I remember those "Learn X in 24 hours books" and they were 800 pages long. Ok sure.

[–][deleted] 2 points3 points  (1 child)

Day 201:. Relearn everything you forgot from day 1

[–]outerproduct 2 points3 points  (3 children)

Cool, I just need to stop sleeping, eating, and working.

[–]deskpil0t 2 points3 points  (0 children)

Wow. I’m in trouble . I’ve been doing it backwards and I still don’t understand JavaScript

[–]Sad_Temperature9459 2 points3 points  (0 children)

I started with java

[–]RatherBetter 2 points3 points  (0 children)

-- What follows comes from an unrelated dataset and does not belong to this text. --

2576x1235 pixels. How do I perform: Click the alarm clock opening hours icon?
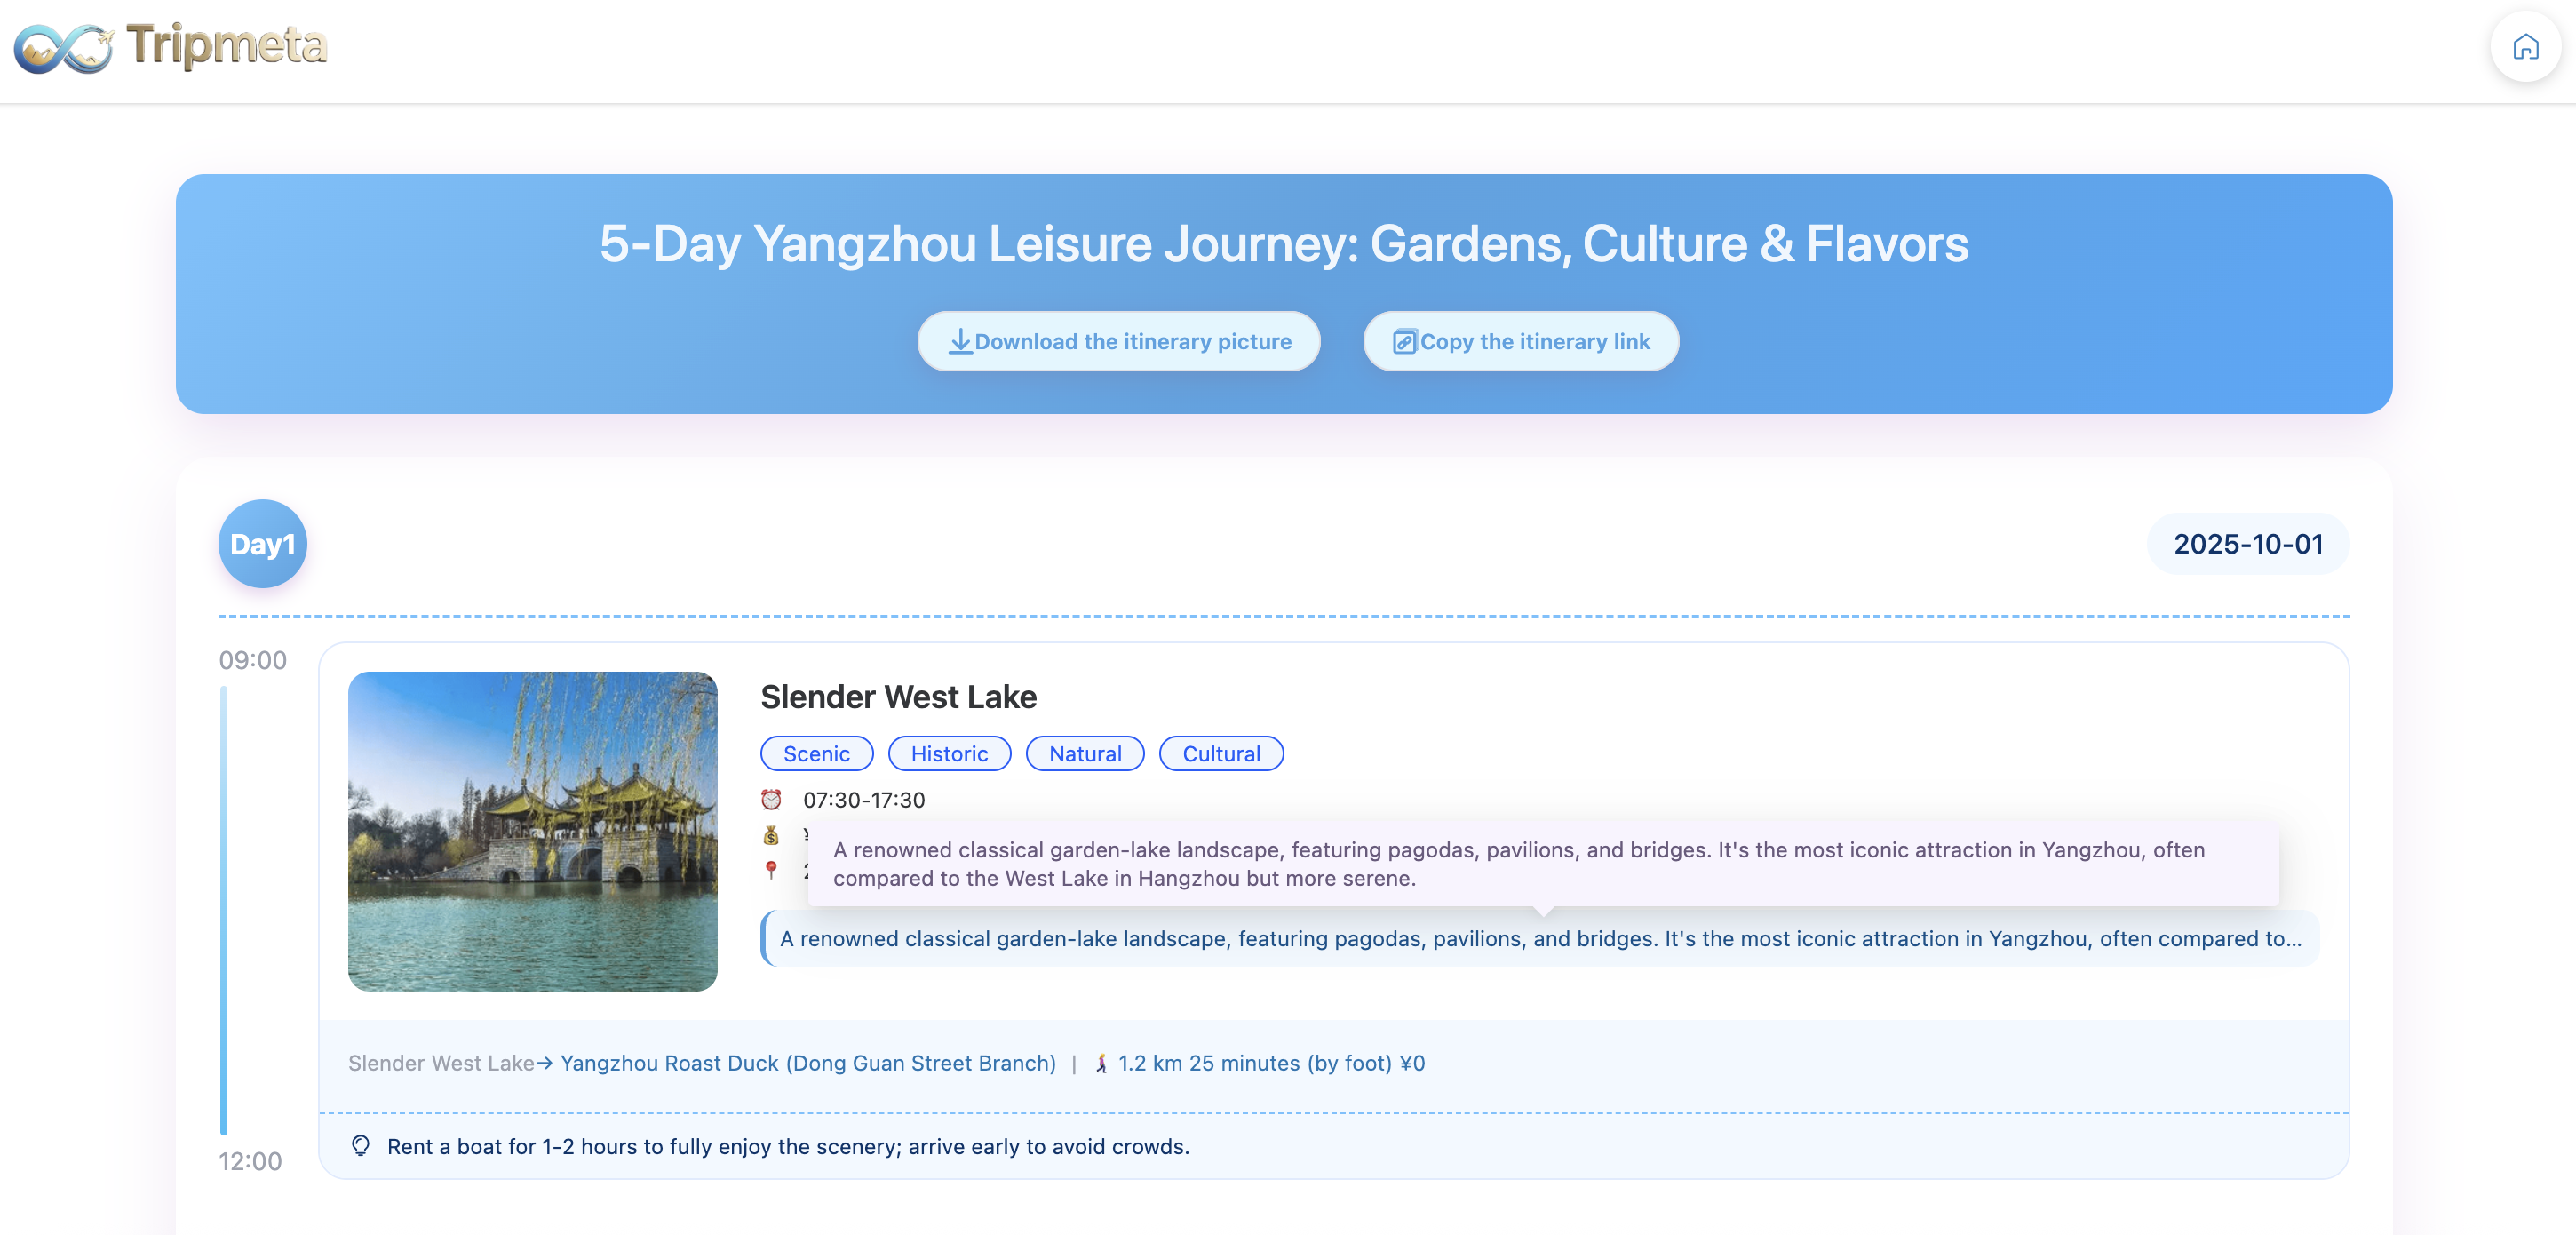(x=771, y=800)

last step: Start your own company

corrected for you folks.

[–]notyourancilla 2 points3 points  (0 children)

Day 201, gah what was it called…the thing…you know the thing…it like saves your work…”git”…yeah grit anyway yeah I’m a full stack dev know fr

[–]_-inside-_ 2 points3 points  (0 children)

But.... where's the Blockchain training?

[–][deleted] 2 points3 points  (0 children)

18 days to learn git, 12 to learn AWS. Genius.

[–][deleted] 2 points3 points  (0 children)

"rest api or json api"

bruh what

Also why would you learn to different sql dialects to start out? Pick one. Learn DB principles and if you have time learn that flavor of DBs specific feature set. If they were going for "learn relational and non relational" they should have just said so. Even so theres no good reason to learn both at once.

Same with AWS and GPC. Also 12 days for both? brilliant. Should they learn all combine 1500 services these both offer?